ImageSince this is a new blog, forgive a bit of a catch up.  This is about a recent Trends Cognitive Sciences opinion article I wrote, applying the framework of predictive processing/coding to interoception, emotion, and the experience of body ownership.  There’s a lot of interest at the moment in understanding how interoception (the sense of the internal state of the body) and exteroception (everything else) interact.  Hopefully this will contribute in some way.  The full paper is here.

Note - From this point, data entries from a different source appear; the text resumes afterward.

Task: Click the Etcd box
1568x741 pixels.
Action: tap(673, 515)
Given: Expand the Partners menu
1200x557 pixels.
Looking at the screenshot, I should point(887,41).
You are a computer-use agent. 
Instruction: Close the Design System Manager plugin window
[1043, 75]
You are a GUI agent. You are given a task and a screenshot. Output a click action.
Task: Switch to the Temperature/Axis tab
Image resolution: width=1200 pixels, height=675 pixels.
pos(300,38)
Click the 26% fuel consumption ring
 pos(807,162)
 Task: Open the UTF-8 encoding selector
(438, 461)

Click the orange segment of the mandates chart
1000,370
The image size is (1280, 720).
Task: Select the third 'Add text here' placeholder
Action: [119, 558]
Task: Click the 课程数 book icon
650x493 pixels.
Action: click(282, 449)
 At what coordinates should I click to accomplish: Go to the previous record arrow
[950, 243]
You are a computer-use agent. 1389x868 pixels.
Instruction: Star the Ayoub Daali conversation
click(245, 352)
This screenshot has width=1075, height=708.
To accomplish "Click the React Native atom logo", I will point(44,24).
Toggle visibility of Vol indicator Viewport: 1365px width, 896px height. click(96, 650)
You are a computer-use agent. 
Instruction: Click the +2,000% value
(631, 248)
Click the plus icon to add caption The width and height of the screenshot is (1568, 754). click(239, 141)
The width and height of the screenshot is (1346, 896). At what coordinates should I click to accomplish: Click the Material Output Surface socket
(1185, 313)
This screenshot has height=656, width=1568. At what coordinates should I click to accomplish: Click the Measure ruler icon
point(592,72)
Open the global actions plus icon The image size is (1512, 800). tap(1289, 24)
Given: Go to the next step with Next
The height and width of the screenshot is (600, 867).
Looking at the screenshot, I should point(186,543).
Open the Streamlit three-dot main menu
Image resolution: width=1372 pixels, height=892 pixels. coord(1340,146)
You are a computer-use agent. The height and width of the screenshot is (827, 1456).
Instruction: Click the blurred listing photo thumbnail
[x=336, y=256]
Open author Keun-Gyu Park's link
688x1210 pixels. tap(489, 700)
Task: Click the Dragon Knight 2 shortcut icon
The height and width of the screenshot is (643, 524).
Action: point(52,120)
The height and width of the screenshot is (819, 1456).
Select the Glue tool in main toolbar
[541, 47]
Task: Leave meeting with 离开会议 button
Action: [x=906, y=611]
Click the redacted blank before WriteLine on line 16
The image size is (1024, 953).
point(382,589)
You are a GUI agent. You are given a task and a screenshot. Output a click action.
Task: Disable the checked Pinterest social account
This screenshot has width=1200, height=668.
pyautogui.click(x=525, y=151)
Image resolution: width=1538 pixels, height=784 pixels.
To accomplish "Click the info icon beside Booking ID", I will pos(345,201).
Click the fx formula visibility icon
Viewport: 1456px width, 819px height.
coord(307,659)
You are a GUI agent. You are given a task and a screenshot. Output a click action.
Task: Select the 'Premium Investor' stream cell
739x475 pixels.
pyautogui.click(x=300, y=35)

Interoceptive inference, emotion, and the embodied self

ABSTRACT:  The concept of the brain as a prediction machine has enjoyed a resurgence in the context of the Bayesian brain and predictive coding approaches within cognitive science. To date, this perspective has been applied primarily to exteroceptive perception (e.g., vision, audition), and action. Here, I describe a predictive, inferential perspective on interoception: ‘interoceptive inference’ conceives of subjective feeling states (emotions) as arising from actively-inferred generative (predictive) models of the causes of interoceptive afferents. The model generalizes ‘appraisal’ theories that view emotions as emerging from cognitive evaluations of physiological changes, and it sheds new light on the neurocognitive mechanisms that underlie the experience of body ownership and conscious selfhood in health and in neuropsychiatric illness.

As always, a pre-copy-edited version is here.